← Back to Paper Thoughts

How Many Features Can a Language Model Store Under the Linear Representation Hypothesis?

Authors: Nikhil Garg, Jon Kleinberg, Kenny Peng
Published: February 2026, arXiv preprint

Overview

The linear representation hypothesis (LRH) is one of the most useful ideas in mechanistic interpretability: intermediate layers of language models store meaningful concepts — "features" — as linear directions in activation space. This idea allows the effectiveness of linear probes, activation steering, and sparse autoencoders. The LRH does pose a basic question you might ask: if a layer has d neurons, how many features m can it actually store?

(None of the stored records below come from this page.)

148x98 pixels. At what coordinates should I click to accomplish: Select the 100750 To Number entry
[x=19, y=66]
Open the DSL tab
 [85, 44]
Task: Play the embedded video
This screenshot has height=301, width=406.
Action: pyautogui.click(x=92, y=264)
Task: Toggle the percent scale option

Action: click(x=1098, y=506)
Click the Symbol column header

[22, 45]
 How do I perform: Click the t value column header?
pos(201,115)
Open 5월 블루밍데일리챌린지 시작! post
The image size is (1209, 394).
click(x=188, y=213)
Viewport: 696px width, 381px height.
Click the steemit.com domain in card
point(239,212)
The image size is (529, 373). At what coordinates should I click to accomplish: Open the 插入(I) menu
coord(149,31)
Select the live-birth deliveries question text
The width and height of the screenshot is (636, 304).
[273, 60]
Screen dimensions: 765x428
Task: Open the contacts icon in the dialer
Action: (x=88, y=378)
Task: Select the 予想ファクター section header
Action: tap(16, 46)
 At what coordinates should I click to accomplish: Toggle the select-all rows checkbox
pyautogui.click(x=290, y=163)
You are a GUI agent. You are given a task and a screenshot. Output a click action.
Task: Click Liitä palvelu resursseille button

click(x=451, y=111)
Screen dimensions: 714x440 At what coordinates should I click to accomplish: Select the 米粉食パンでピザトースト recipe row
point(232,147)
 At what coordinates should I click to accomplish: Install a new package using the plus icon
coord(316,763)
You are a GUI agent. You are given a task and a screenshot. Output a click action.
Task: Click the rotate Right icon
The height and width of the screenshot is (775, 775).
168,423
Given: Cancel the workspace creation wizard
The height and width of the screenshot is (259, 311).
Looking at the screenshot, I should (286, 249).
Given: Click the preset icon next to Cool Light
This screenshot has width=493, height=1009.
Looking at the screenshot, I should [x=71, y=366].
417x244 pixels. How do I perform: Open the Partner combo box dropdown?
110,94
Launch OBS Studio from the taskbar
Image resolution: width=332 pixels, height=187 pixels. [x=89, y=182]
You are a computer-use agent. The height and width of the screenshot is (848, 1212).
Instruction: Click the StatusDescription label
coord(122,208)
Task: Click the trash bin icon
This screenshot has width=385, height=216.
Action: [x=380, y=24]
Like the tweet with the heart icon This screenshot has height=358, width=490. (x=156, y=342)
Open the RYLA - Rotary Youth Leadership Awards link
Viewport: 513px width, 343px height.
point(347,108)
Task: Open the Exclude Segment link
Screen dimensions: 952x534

This paper gives a mathematical framework that separates the LRH into two distinct claims — linear representation (features are linearly encoded into activations - how models write to the residual stream) and linear accessibility (features can be linearly decoded back out - how models read from the residual stream) — and shows that these are meaningfully different. The headline results: under classical compressed sensing (linear encoding, nonlinear decoding), you need d = O(k log(m/k)) dimensions, where k is the number of features active per input. But if you also require linear decoding, the upper bound requires d = O(k² log m / ε²) for some reconstruction error limited by ε. That extra factor of k is the price of linear readout. The good news: in both cases, you can store exponentially many features relative to neurons, confirming the "superposition hypothesis."

The Setup

Let's set up the notation. An input text gets mapped to an activation vector f(ℓ) ∈ ℝ^d by some intermediate layer with d neurons. A feature z_i is some intrinsic property of the text (is it a question? is the sentiment positive? is it about dogs? - Though in principle these features do not have to be human interpretable). There are m total features, collected into a vector z(ℓ) = [z₁(ℓ), ..., z_m(ℓ)] ∈ ℝ^m.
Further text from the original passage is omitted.